▶ Stated task: Duplicate every line of the material below word for word, leaving out the pictures.

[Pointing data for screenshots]

-- BEGIN --

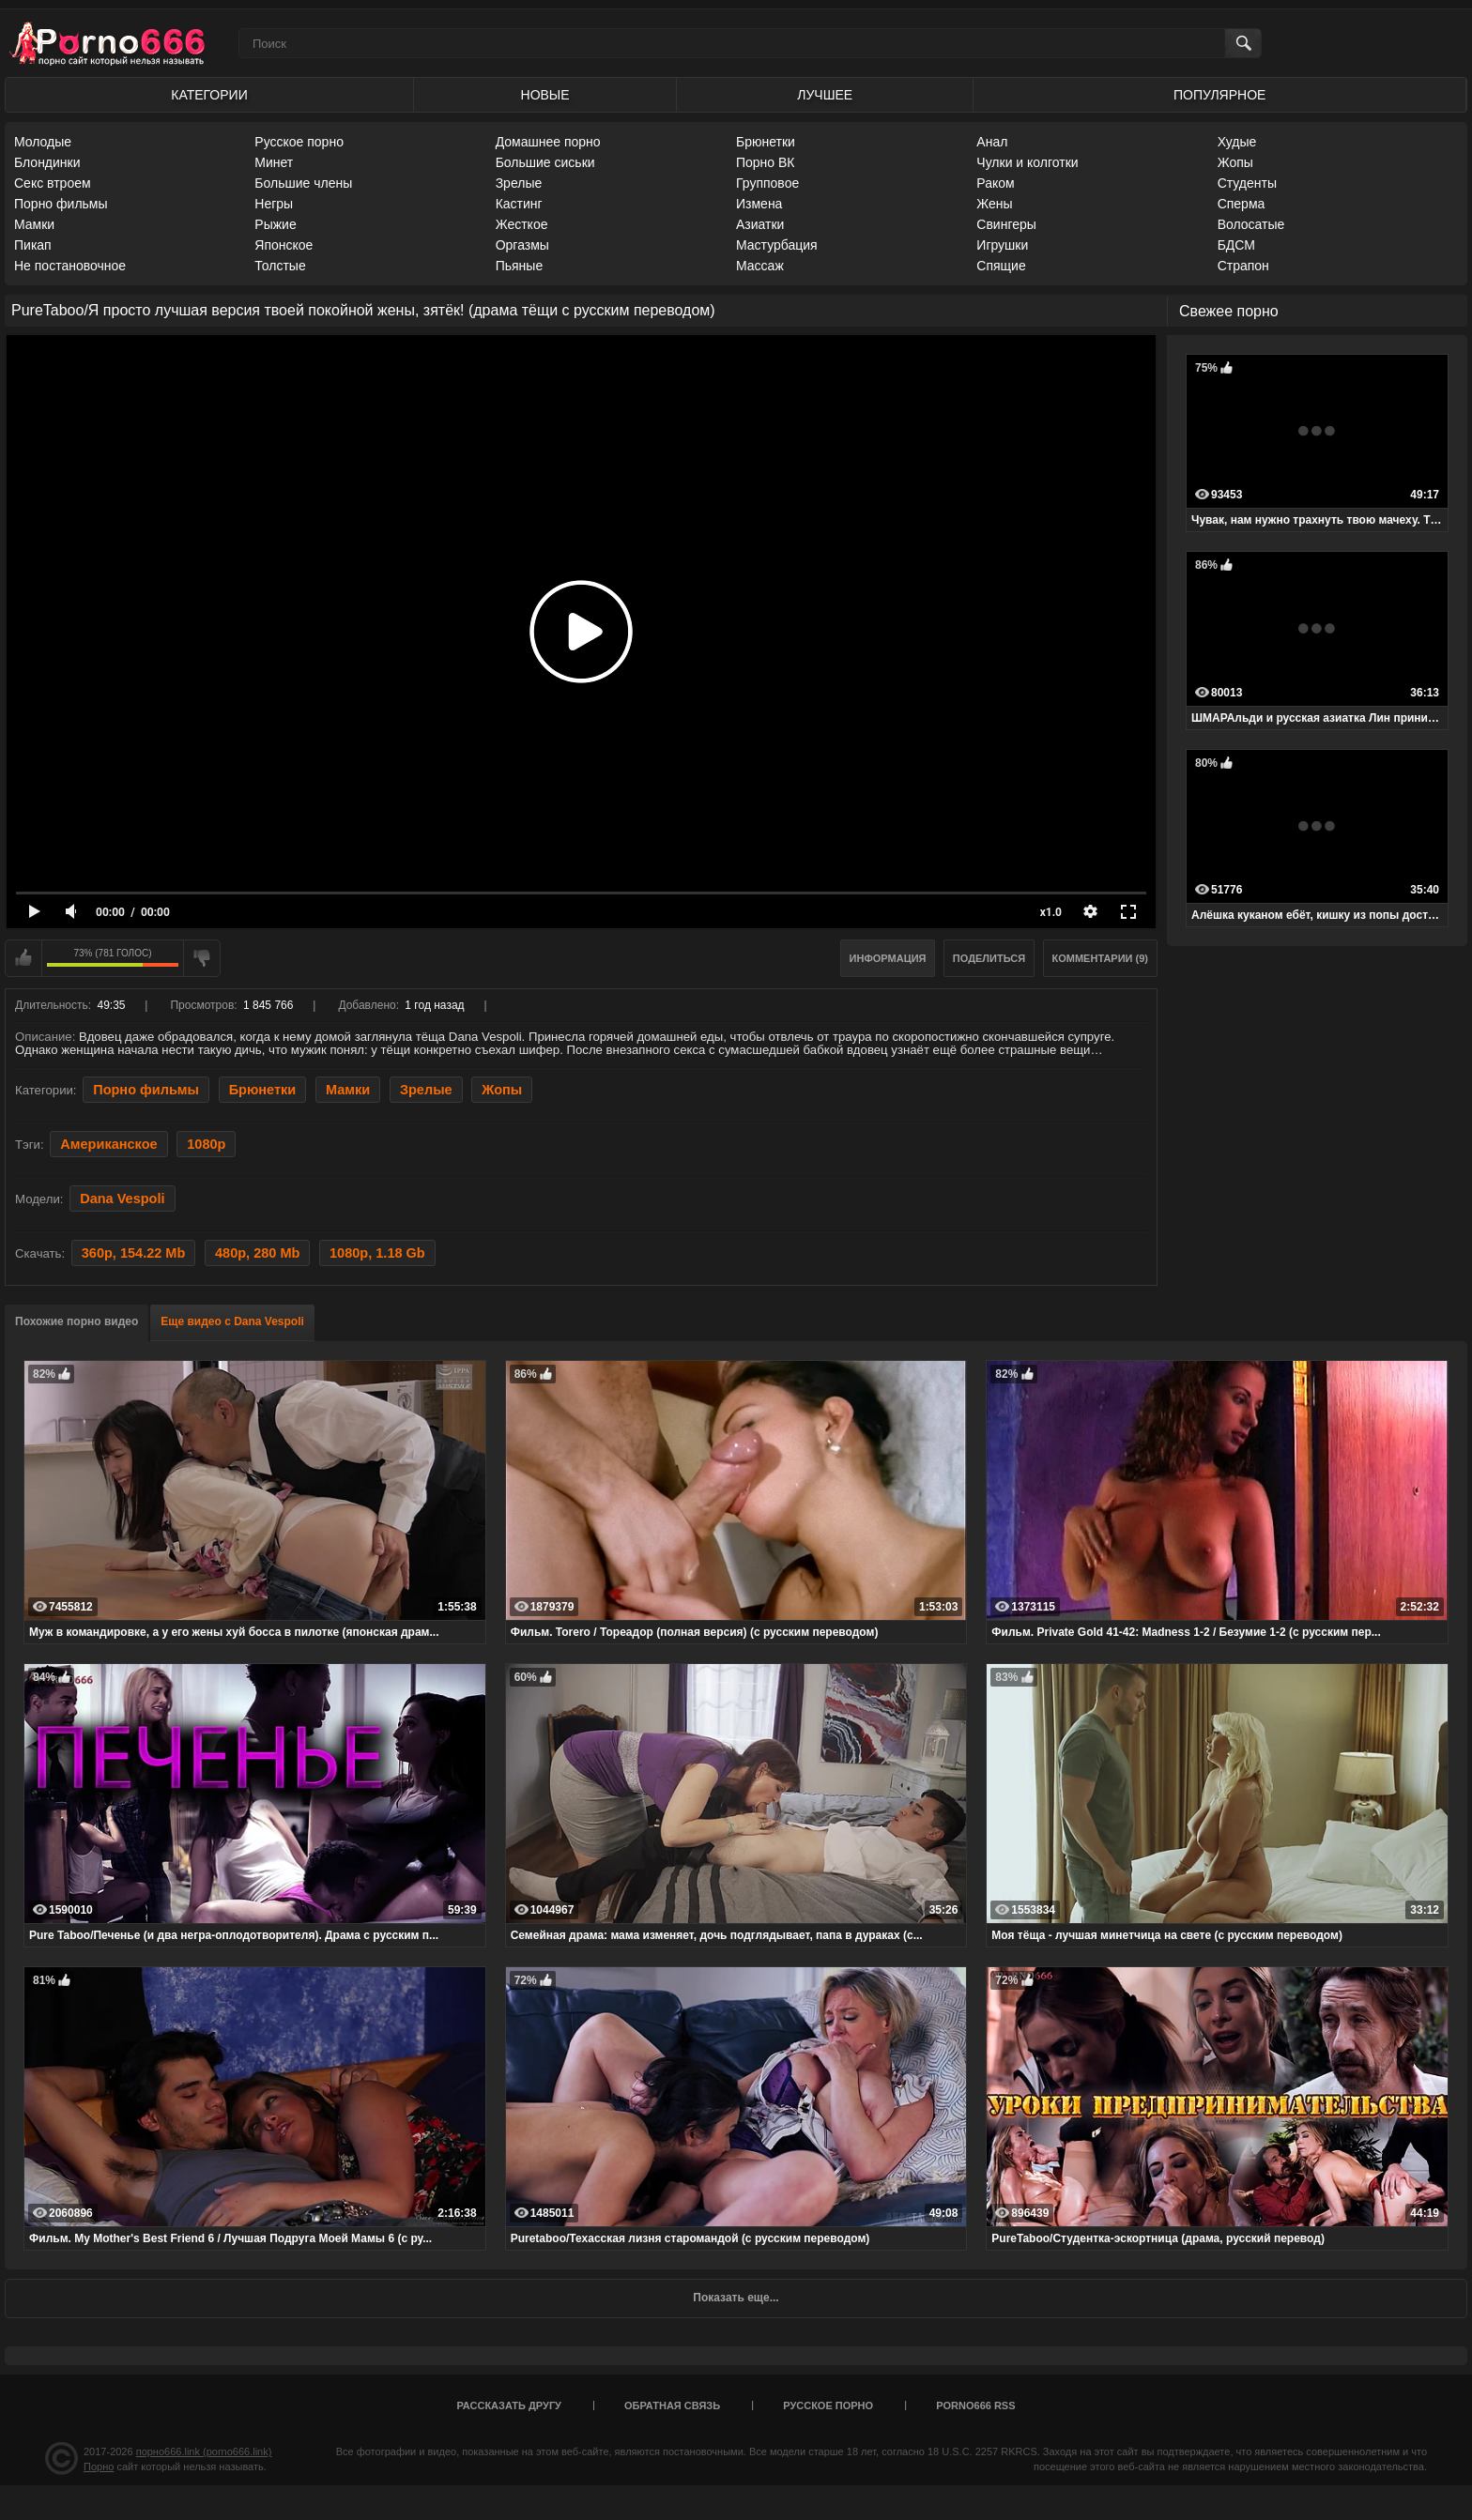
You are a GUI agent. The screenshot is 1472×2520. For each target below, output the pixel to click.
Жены (994, 203)
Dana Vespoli (122, 1198)
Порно (99, 2466)
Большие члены (303, 183)
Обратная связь (672, 2405)
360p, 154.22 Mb (134, 1252)
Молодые (42, 141)
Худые (1237, 141)
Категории (209, 94)
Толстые (279, 265)
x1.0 (1051, 912)
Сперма (1241, 203)
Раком (995, 183)
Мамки (34, 224)
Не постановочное (70, 265)
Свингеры (1006, 224)
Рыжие (275, 224)
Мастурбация (777, 244)
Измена (759, 203)
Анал (991, 141)
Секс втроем (52, 183)
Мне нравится (23, 958)
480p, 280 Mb (257, 1252)
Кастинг (519, 203)
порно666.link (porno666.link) (204, 2451)
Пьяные (520, 265)
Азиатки (760, 224)
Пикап (33, 244)
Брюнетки (765, 141)
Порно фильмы (61, 203)
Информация (888, 958)
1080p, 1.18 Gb (377, 1252)
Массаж (760, 265)
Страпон (1243, 265)
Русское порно (299, 141)
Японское (283, 244)
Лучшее (824, 94)
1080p (206, 1144)
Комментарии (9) (1100, 958)
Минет (273, 162)
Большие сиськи (545, 162)
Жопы (1235, 162)
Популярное (1219, 94)
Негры (273, 203)
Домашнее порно (548, 141)
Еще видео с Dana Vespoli (232, 1321)
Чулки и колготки (1027, 162)
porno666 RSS (975, 2405)
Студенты (1247, 183)
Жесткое (522, 224)
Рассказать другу (508, 2405)
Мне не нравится (202, 958)
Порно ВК (765, 162)
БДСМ (1236, 244)
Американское (108, 1144)
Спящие (1000, 265)
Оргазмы (522, 244)
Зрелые (519, 183)
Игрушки (1002, 244)
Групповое (767, 183)
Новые (545, 94)
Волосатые (1251, 224)
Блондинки (47, 162)
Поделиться (989, 958)
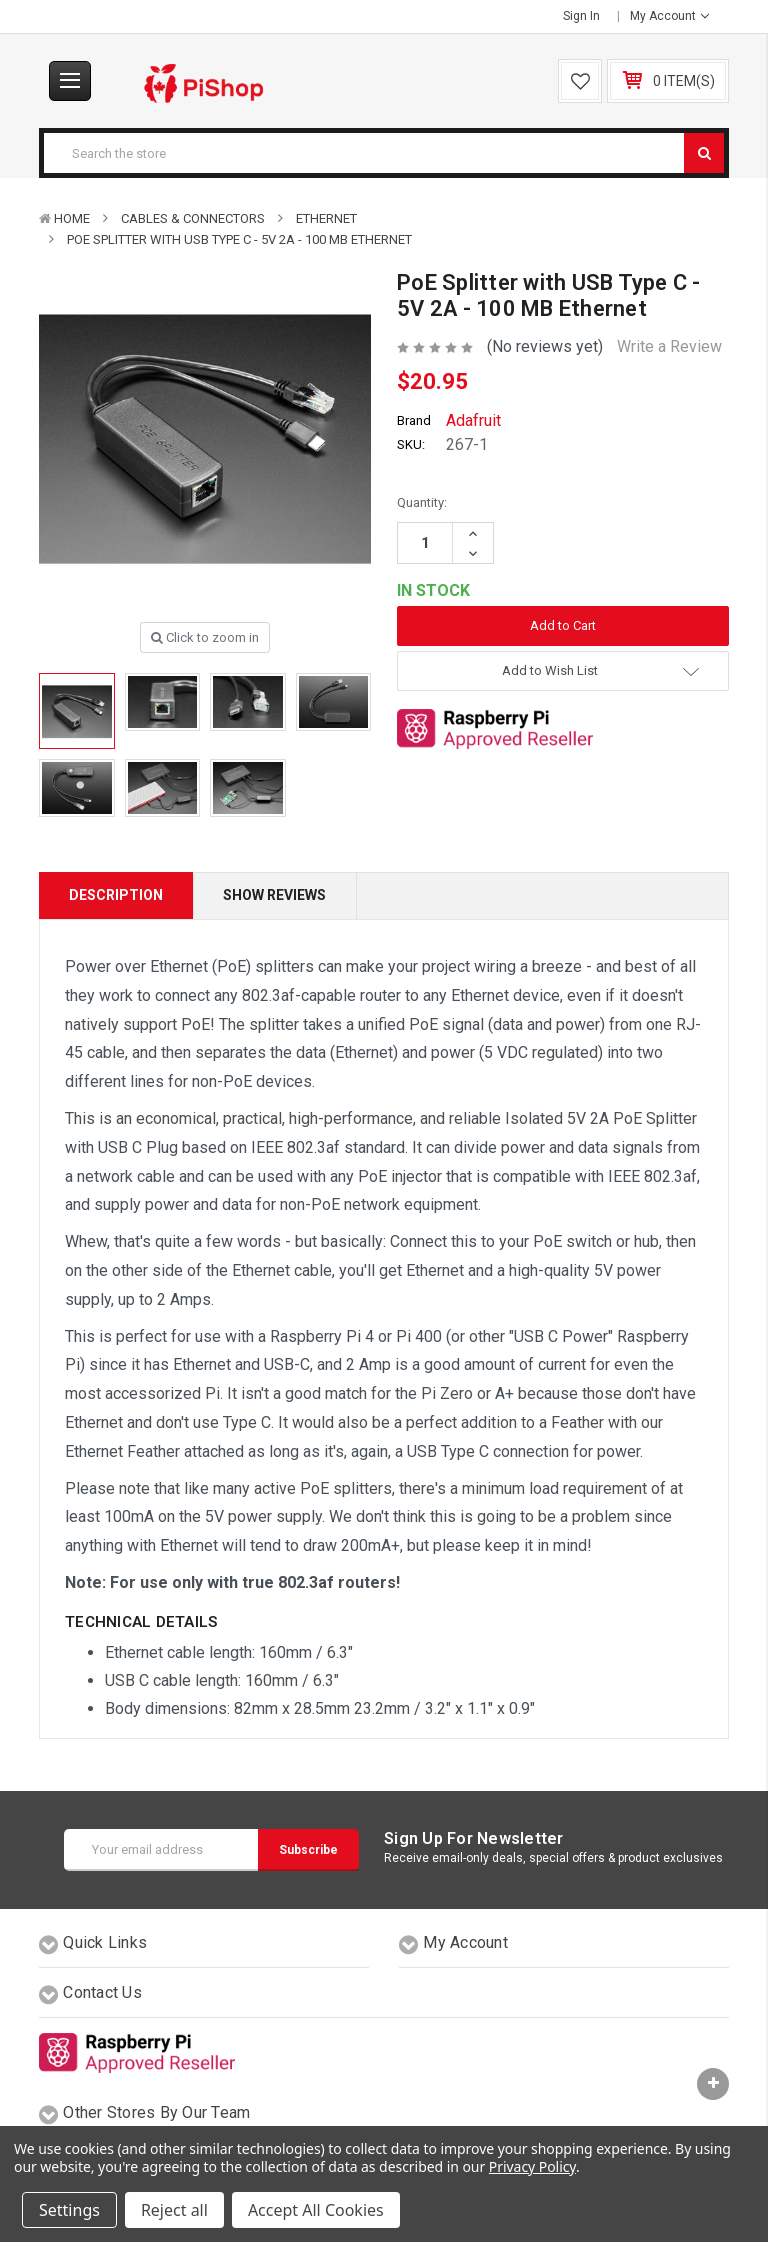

-- END --

▶ Written response:
You are a GUI agent. The screenshot is 1472×2520. For each target below, output the pixel to click.
Жены (994, 203)
Dana Vespoli (122, 1198)
Порно (99, 2466)
Большие члены (303, 183)
Обратная связь (672, 2405)
360p, 154.22 Mb (134, 1252)
Молодые (42, 141)
Худые (1237, 141)
Категории (209, 94)
Толстые (279, 265)
x1.0 (1051, 912)
Сперма (1241, 203)
Раком (995, 183)
Мамки (34, 224)
Не постановочное (70, 265)
Свингеры (1006, 224)
Рыжие (275, 224)
Мастурбация (777, 244)
Измена (759, 203)
Анал (991, 141)
Секс втроем (52, 183)
Мне нравится (23, 958)
480p, 280 Mb (257, 1252)
Кастинг (519, 203)
порно666.link (porno666.link) (204, 2451)
Пьяные (520, 265)
Азиатки (760, 224)
Пикап (33, 244)
Брюнетки (765, 141)
Порно фильмы (61, 203)
Информация (888, 958)
1080p, 1.18 Gb (377, 1252)
Массаж (760, 265)
Страпон (1243, 265)
Русское порно (299, 141)
Японское (283, 244)
Лучшее (824, 94)
1080p (206, 1144)
Комментарии (9) (1100, 958)
Минет (273, 162)
Большие сиськи (545, 162)
Жопы (1235, 162)
Популярное (1219, 94)
Негры (273, 203)
Домашнее порно (548, 141)
Еще видео с Dana Vespoli (232, 1321)
Чулки и колготки (1027, 162)
porno666 RSS (975, 2405)
Студенты (1247, 183)
Жесткое (522, 224)
Рассказать другу (508, 2405)
Мне не нравится (202, 958)
Порно ВК (765, 162)
БДСМ (1236, 244)
Американское (108, 1144)
Спящие (1000, 265)
Оргазмы (522, 244)
Зрелые (519, 183)
Игрушки (1002, 244)
Групповое (767, 183)
Новые (545, 94)
Волосатые (1251, 224)
Блондинки (47, 162)
Поделиться (989, 958)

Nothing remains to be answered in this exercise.